• **Do this**
Put the stretch of records from the line that contains "Where should I click to: Select" through the line that contains "(x=109, y=14)" into a JSON list of strings, one string per line, leaving out blank lines.

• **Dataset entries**
((

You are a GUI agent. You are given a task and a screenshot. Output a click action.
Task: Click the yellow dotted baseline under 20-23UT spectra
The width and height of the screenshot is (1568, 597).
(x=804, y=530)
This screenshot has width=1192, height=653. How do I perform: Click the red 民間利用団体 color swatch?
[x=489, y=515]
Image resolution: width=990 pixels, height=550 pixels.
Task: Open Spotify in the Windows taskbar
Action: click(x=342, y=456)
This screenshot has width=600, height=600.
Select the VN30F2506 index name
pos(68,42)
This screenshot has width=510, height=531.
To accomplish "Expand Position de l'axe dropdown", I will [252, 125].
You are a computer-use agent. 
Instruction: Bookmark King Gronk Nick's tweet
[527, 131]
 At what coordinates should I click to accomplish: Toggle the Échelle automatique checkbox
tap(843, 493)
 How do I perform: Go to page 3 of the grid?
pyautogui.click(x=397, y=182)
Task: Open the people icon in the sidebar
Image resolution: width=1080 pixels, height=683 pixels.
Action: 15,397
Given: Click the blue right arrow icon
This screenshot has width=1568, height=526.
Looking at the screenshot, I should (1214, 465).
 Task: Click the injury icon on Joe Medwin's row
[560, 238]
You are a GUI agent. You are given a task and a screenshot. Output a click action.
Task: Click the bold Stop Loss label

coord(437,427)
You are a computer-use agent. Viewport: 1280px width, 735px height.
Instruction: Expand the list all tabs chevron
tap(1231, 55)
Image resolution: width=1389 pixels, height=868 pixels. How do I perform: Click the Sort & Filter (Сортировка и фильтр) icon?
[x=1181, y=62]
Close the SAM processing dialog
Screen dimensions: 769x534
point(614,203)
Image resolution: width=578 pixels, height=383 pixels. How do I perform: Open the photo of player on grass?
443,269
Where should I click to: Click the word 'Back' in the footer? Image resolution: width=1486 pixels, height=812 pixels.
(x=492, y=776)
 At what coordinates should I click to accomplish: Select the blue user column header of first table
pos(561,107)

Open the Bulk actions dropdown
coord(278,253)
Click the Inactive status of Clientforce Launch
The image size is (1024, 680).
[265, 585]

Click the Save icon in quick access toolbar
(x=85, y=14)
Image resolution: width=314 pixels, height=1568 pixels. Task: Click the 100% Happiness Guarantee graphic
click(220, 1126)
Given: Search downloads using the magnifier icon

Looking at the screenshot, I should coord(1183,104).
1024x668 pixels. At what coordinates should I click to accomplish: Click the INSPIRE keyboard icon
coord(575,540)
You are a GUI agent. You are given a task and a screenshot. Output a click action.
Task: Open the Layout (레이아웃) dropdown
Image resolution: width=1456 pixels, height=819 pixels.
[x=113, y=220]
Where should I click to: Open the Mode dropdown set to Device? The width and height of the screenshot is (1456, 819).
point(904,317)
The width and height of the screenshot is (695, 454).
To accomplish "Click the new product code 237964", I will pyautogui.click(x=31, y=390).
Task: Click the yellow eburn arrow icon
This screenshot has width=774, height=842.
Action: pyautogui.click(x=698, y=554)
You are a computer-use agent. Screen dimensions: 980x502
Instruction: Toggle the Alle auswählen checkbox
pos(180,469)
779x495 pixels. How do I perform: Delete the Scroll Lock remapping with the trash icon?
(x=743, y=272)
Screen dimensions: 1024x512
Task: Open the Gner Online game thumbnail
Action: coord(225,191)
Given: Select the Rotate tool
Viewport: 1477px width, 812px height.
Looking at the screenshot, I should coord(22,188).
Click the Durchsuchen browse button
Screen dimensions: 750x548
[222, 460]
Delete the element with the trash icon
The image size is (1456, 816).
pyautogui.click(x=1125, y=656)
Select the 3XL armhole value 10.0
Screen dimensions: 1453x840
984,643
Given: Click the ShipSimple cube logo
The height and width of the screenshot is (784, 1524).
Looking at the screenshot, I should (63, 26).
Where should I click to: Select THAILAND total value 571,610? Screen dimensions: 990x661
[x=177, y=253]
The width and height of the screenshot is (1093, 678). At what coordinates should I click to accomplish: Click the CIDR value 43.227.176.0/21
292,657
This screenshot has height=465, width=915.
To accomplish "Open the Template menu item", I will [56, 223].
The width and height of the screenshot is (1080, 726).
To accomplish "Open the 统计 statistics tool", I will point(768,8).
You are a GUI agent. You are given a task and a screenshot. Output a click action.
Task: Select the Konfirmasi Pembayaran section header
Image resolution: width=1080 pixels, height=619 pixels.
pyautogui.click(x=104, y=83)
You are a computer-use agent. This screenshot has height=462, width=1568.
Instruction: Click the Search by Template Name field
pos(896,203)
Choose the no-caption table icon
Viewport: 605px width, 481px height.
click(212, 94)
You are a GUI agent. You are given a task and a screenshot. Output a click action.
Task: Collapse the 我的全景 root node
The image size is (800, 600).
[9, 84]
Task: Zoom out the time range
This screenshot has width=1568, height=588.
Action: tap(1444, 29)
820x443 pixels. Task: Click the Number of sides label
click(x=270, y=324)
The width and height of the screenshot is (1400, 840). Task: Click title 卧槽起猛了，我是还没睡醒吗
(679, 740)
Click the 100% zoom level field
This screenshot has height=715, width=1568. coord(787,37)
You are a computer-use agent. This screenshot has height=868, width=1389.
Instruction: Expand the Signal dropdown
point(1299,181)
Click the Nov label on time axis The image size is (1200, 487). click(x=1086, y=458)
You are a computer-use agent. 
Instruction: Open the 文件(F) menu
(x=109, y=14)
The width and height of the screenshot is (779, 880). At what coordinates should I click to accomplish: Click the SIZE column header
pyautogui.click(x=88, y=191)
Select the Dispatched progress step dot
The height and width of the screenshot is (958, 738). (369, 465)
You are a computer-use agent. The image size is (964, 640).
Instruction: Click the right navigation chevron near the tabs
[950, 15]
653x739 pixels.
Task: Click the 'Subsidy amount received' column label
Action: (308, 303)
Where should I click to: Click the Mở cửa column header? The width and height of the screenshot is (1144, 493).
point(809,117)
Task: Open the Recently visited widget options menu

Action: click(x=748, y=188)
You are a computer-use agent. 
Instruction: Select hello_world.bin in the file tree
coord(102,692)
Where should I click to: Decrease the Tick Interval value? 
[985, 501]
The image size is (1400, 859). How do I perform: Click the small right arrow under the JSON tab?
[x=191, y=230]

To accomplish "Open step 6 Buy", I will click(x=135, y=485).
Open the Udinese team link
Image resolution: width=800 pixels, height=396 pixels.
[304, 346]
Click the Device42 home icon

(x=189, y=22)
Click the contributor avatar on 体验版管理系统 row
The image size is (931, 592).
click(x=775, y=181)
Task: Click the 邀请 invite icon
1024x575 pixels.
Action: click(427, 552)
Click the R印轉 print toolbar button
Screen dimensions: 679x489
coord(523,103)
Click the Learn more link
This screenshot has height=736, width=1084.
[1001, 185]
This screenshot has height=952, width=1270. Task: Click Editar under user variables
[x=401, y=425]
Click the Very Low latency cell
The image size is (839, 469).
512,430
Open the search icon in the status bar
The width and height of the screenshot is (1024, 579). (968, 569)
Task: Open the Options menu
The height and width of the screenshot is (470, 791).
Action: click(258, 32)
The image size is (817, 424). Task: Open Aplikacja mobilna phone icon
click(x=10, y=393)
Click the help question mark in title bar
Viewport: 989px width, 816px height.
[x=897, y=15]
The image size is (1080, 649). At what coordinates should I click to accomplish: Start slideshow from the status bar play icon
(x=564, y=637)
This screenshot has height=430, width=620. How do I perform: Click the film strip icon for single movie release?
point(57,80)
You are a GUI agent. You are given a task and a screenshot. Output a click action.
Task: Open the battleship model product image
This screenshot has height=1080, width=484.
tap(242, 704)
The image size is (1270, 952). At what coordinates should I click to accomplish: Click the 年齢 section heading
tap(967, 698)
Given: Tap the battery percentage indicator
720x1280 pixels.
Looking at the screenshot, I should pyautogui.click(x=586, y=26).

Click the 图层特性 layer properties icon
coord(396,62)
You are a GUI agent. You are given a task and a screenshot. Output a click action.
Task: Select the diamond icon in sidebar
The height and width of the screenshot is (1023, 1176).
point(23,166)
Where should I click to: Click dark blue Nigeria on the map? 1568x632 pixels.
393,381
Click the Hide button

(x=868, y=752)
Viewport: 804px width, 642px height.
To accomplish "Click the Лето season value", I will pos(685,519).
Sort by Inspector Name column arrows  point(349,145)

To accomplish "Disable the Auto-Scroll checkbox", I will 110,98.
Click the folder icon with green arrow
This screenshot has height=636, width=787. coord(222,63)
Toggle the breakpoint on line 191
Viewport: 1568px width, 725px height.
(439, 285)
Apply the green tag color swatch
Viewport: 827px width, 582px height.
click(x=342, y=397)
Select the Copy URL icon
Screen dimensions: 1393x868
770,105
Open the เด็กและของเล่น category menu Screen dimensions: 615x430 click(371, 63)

))

• **Solution to this problem**
[
  "Where should I click to: Select THAILAND total value 571,610? Screen dimensions: 990x661",
  "[x=177, y=253]",
  "The width and height of the screenshot is (1093, 678). At what coordinates should I click to accomplish: Click the CIDR value 43.227.176.0/21",
  "292,657",
  "This screenshot has height=465, width=915.",
  "To accomplish \"Open the Template menu item\", I will [56, 223].",
  "The width and height of the screenshot is (1080, 726).",
  "To accomplish \"Open the 统计 statistics tool\", I will point(768,8).",
  "You are a GUI agent. You are given a task and a screenshot. Output a click action.",
  "Task: Select the Konfirmasi Pembayaran section header",
  "Image resolution: width=1080 pixels, height=619 pixels.",
  "pyautogui.click(x=104, y=83)",
  "You are a computer-use agent. This screenshot has height=462, width=1568.",
  "Instruction: Click the Search by Template Name field",
  "pos(896,203)",
  "Choose the no-caption table icon",
  "Viewport: 605px width, 481px height.",
  "click(212, 94)",
  "You are a GUI agent. You are given a task and a screenshot. Output a click action.",
  "Task: Collapse the 我的全景 root node",
  "The image size is (800, 600).",
  "[9, 84]",
  "Task: Zoom out the time range",
  "This screenshot has width=1568, height=588.",
  "Action: tap(1444, 29)",
  "820x443 pixels. Task: Click the Number of sides label",
  "click(x=270, y=324)",
  "The width and height of the screenshot is (1400, 840). Task: Click title 卧槽起猛了，我是还没睡醒吗",
  "(679, 740)",
  "Click the 100% zoom level field",
  "This screenshot has height=715, width=1568. coord(787,37)",
  "You are a computer-use agent. This screenshot has height=868, width=1389.",
  "Instruction: Expand the Signal dropdown",
  "point(1299,181)",
  "Click the Nov label on time axis The image size is (1200, 487). click(x=1086, y=458)",
  "You are a computer-use agent. ",
  "Instruction: Open the 文件(F) menu",
  "(x=109, y=14)"
]